Read this manual and other related documents before performing any operation on the battery. Documents must be stored carefully and be always available. Contents may be periodically updated or revised due to product development. The information in this manual is subject to change without notice. The latest manual can be acquired via service-ess@deye.com.cn (www.deyeess.com).

1 Safety Introductions

⚠ Reminding

1. It is very important and necessary to read the user manual carefully (in the accessories) before installing or using the battery. Failure to do so or to follow any of the instructions or warnings in this document can result in electrical shock, serious injury, or death, or can damage the battery, potentially rendering it inoperable.
2. If the battery is stored for a long time, it is required to charge them every six months, and the State of Charge (SOC) should be no less than 50%.
3. Battery needs to be recharged within 48 hours after fully discharged.
4. Do not expose cables outside.
5. All battery terminals must be disconnected for maintenance.
6. Please contact the supplier within 24 hours if there is something abnormal.
7. Do not use cleaning solvents to clean the battery.
8. Do not expose the battery to flammable or harsh chemicals or vapors.
9. Do not paint any part of the Battery, including any internal or external components.
10. Do not connect the battery with PV solar wiring directly.
11. Warranty claims are excluded for direct or indirect damage due to the items above.
12. Any foreign object is prohibited from being inserted into any part of the battery.

Li-ion

1.1 Before Connecting

1. After unpacking, please check the product and packing list first. If the product is damaged or lacks parts, please contact the local retailer.
2. Before installation, be sure to cut off the grid power and make sure the battery is in the turned-off mode.
3. Wiring must be correct; do not mistake the positive and negative cables, and ensure no short circuit with the external device.
4. It is prohibited to connect the battery and AC power directly.
5. The battery system must be well grounded, and the resistance must be less than 1Ω.
6. Please ensure the electrical parameters of the battery system are compatible with related equipment.
7. Keep the battery away from water and fire.

1.2 In Using

1. If the battery system needs to be moved or repaired, the power must be cut off, and the battery must be completely shut down.
2. It is prohibited to connect the battery with a different type of battery.
3. It is prohibited to use batteries working with a faulty or incompatible inverter.
4. It is prohibited to disassemble the battery.
5. In case of fire, only dry fire extinguishers can be used. Liquid fire extinguishers are forbidden.
6. Please do not open, repair, or disassemble the battery except by staff from DEYE or authorized by DEYE. DEYE does not undertake any consequences or related responsibility due to violation of safety operation or violation of design, production, and equipment safety standards.

2 Introduction

The RW-M6.1 lithium iron phosphate battery is one of the new energy storage products developed and produced by DEYE. It can be used to support reliable power for various types of equipment and systems.
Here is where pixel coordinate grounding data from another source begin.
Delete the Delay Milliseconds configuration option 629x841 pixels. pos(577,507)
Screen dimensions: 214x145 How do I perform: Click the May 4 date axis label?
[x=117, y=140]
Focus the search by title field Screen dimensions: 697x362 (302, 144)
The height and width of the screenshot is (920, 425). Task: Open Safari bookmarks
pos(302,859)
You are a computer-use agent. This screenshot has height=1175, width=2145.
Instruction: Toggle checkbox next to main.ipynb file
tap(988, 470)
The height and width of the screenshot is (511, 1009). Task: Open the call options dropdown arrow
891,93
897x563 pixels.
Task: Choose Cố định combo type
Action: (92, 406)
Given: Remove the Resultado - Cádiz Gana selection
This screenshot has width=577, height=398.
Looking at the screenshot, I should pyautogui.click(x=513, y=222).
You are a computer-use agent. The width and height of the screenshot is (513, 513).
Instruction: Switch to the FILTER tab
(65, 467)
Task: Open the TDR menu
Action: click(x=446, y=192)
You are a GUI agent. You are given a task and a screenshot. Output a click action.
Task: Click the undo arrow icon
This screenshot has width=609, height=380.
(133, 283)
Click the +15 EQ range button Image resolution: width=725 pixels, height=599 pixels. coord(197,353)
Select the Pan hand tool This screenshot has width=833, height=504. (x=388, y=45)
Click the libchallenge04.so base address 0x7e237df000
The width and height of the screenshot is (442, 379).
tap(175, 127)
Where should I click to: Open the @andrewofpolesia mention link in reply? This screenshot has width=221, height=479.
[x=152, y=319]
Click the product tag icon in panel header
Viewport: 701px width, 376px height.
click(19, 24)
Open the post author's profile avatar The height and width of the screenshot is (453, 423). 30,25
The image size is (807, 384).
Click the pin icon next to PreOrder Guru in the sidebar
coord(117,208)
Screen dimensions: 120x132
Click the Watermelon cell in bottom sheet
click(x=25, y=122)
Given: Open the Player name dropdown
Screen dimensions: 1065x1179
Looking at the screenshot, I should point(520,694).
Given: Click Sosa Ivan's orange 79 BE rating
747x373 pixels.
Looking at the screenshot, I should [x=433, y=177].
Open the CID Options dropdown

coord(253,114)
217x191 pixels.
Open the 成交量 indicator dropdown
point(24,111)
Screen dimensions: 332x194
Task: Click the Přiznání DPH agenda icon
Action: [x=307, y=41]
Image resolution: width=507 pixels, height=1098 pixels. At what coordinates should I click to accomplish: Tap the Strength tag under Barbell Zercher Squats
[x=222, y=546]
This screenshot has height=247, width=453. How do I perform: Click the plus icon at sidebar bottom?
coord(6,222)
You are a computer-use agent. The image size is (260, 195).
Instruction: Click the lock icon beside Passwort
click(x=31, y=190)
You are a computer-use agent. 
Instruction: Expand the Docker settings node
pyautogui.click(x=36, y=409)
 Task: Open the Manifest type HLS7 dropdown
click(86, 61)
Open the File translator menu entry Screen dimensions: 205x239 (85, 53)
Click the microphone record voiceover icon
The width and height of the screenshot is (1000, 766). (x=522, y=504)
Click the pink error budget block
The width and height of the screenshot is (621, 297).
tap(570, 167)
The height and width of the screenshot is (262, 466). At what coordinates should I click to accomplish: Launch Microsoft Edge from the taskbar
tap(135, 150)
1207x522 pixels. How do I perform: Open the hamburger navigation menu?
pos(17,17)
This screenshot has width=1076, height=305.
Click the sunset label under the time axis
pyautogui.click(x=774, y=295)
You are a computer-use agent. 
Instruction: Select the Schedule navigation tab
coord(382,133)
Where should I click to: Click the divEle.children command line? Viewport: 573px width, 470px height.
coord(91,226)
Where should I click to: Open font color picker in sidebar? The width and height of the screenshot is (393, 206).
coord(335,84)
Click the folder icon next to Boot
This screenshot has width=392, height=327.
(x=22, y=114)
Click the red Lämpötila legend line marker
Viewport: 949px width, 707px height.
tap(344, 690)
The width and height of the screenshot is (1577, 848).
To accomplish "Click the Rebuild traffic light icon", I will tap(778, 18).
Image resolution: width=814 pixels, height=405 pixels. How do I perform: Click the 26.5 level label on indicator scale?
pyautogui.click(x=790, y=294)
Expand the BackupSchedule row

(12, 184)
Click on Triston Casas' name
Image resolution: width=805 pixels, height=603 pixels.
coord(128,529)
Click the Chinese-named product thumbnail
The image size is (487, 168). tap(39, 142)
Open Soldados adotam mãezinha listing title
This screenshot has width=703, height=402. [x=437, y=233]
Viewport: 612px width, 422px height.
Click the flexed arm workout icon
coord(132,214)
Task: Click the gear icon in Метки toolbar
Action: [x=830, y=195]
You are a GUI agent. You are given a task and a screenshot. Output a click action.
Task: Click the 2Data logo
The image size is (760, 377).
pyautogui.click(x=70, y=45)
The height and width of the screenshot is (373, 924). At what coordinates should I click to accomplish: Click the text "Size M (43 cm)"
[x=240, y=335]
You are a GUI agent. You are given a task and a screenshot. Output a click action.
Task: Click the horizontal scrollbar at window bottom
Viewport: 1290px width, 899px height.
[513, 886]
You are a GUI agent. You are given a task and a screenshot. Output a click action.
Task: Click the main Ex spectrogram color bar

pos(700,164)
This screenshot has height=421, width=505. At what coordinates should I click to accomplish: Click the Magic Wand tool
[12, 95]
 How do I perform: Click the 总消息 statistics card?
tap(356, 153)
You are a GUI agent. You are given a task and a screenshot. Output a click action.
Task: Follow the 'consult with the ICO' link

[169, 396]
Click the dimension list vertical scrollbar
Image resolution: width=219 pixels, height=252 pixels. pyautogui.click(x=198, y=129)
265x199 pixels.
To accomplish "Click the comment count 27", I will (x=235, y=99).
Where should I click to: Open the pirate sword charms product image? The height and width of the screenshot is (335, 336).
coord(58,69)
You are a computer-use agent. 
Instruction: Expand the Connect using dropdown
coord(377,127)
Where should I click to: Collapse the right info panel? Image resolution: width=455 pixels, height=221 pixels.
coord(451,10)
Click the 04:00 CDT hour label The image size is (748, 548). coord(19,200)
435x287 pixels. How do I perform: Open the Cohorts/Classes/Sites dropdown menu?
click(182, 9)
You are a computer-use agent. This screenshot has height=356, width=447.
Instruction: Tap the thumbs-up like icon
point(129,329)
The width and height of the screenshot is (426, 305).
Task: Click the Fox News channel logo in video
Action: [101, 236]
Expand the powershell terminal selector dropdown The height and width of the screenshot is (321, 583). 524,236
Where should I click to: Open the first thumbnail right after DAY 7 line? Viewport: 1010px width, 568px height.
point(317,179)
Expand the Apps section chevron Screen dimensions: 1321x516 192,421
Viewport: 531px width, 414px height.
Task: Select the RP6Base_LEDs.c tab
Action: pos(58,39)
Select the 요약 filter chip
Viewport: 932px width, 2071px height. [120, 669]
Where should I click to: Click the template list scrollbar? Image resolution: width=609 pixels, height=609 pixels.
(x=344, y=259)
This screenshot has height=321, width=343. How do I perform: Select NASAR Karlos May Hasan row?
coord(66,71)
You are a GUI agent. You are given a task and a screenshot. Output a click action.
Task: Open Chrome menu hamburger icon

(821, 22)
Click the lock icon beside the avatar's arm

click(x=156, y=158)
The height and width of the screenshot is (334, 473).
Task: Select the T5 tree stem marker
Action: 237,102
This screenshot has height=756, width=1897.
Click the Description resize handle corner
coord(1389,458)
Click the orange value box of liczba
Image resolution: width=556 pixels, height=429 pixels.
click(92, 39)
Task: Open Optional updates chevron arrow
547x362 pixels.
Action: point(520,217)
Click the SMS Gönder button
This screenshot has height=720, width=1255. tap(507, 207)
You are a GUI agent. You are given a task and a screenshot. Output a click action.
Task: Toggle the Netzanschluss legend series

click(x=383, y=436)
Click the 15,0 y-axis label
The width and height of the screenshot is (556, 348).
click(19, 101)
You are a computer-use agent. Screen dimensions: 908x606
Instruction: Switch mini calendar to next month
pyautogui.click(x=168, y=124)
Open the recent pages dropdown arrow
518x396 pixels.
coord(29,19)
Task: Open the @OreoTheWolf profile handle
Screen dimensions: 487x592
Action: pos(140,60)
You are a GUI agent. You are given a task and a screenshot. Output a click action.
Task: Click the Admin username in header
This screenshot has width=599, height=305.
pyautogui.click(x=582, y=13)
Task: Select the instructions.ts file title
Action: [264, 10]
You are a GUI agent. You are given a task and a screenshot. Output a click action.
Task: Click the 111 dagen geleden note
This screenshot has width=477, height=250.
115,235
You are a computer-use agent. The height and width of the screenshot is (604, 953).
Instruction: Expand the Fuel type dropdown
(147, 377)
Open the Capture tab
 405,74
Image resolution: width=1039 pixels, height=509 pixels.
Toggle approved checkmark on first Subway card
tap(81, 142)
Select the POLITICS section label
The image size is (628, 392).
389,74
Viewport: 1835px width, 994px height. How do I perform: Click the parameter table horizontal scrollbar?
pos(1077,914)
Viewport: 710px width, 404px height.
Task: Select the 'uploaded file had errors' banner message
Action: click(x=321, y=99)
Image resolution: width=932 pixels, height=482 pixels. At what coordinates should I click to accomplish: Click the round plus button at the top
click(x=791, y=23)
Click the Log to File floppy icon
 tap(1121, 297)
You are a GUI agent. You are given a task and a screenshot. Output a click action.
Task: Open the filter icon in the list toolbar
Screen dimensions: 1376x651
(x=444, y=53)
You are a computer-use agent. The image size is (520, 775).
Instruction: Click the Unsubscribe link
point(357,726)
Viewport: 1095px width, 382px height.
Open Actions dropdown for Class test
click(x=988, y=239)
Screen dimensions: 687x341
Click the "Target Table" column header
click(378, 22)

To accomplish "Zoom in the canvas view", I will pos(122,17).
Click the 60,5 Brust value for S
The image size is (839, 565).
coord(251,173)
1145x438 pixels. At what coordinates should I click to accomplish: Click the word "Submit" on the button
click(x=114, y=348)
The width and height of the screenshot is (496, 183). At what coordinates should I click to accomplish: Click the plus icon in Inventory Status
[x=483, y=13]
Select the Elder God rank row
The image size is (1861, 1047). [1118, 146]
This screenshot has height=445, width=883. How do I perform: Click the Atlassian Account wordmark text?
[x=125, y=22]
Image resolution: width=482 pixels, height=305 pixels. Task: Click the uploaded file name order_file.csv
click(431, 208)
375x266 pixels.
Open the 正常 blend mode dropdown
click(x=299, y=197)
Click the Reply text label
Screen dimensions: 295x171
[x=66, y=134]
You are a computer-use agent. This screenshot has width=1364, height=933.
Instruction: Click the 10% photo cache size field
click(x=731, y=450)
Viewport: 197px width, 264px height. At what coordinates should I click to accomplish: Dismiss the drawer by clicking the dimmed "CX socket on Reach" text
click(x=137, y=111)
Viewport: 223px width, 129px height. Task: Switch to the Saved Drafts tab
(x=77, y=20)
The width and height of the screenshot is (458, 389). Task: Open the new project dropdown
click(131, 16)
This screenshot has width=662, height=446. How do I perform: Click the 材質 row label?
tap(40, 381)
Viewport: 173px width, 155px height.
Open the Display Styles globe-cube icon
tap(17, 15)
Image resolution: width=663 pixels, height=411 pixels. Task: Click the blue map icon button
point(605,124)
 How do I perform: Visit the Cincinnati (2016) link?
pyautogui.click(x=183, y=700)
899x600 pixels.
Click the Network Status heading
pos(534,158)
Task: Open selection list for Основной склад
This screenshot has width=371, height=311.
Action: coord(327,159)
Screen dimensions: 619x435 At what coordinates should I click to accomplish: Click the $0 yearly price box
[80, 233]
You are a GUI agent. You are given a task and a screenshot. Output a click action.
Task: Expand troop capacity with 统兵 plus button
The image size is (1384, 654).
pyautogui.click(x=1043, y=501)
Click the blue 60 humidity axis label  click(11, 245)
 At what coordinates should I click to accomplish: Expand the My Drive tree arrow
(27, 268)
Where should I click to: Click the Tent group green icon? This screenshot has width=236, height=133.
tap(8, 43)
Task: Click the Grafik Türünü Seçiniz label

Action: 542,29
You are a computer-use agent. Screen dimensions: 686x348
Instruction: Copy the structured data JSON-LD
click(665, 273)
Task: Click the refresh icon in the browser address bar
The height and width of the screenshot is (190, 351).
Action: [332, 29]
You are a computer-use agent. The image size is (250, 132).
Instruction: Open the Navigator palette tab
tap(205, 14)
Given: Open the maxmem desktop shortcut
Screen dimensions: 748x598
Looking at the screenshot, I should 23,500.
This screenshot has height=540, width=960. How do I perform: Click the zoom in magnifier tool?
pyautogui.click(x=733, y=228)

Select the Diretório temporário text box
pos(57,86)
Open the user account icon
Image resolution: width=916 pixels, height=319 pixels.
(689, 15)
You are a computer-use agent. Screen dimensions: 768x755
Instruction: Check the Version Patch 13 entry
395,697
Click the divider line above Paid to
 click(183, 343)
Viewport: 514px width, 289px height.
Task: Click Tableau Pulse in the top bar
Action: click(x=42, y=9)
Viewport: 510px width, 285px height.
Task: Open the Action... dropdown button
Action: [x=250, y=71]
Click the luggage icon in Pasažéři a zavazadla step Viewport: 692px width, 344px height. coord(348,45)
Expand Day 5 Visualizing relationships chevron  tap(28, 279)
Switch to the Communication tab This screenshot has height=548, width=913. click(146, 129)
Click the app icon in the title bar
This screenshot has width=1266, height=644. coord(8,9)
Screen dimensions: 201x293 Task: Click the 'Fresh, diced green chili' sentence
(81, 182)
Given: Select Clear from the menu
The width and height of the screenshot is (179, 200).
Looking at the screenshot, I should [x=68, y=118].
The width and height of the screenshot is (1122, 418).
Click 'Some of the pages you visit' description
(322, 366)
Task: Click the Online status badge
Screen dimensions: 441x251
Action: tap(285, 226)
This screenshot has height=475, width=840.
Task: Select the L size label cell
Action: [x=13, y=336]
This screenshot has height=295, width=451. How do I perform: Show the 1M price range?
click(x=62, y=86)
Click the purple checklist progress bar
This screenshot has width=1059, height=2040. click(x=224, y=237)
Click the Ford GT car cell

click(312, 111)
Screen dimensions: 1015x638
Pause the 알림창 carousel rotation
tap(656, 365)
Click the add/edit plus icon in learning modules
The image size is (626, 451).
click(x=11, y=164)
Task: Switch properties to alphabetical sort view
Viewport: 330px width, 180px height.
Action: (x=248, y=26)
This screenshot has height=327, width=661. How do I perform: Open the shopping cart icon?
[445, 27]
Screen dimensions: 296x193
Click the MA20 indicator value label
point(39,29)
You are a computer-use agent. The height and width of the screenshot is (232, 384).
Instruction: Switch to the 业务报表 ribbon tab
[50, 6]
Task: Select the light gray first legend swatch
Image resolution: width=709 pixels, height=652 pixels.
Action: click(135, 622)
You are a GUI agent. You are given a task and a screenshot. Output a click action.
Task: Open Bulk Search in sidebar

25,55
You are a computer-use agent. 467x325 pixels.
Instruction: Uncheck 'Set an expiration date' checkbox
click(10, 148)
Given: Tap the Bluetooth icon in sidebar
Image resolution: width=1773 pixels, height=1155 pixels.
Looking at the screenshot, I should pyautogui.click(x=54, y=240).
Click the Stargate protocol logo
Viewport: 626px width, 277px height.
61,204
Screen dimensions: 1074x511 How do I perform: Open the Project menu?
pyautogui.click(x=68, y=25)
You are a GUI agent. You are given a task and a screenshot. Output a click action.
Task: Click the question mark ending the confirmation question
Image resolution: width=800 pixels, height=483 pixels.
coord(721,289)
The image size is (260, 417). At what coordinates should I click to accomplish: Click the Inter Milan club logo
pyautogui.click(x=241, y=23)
The RW-M6.1 is especially suitable for application scenarios requiring high power, limited installation space, and long cycle life.

The RW-M6.1 has a built-in BMS (Battery Management System), which can manage and monitor cells' information, including voltage, current, and temperature. Furthermore, the BMS can balance cells during charging and discharging to extend cycle life.

Multiple batteries can connect in parallel to expand capacity and power, meeting larger capacity and longer power supporting duration requirements.

2.1 Product Features

1. The whole module is non-toxic, non-polluting, and environmentally friendly.
2. Cathode material is made from LiFePO4, offering safety performance and long cycle life.
3. The Battery Management System (BMS) has protection functions including over-discharge, over-charge, over-current, and high & low temperature.
4. The system can automatically manage charge and discharge states and balance the current and voltage of each cell.
5. Flexible configuration: multiple battery modules can be connected in parallel for expanding capacity and power.
6. Adopted self-cooling mode rapidly reduces system noise.
7. The module has low self-discharge, usable for up to 6 months without charging on the shelf, with no memory effect, and excellent performance in shallow charge and discharge.
8. Battery module communication address auto-networking allows for easy maintenance and supports remote monitoring and firmware upgrades.
9. High-power density: flat design, suitable for wall-mounted and floor-mount installations, saving installation space.

2.2 Product Overview

This section details the front and side panel interface functions of the RW-M6.1 Product Interface.

Interface Description:

• 1. Battery negative
• 2. Battery positive
• 3. Pressure release valve
• 4. Parallel communication port IN (RJ45 port) Connect to the “OUT” Terminal of the Previous battery for communication between multiple parallel batteries.
• 5. Inverter CAN/RS485 port PCS (RJ45 port) follows the CAN protocol (baud rate: 500K), used to output battery information to the inverter.
• 6. Battery indicators (RUN, ALM, SOC)
• 7. Foldable handle
• 8. USB port for update firmware
• 9. Parallel communication port OUT (RJ45 port) Connect to the “IN” Terminal of the Next battery for communication between multiple parallel batteries.
• 10. Grounding bolt
• 11. Power switch

Power Switch: Turns the entire battery BMS standby ON/OFF; no power output.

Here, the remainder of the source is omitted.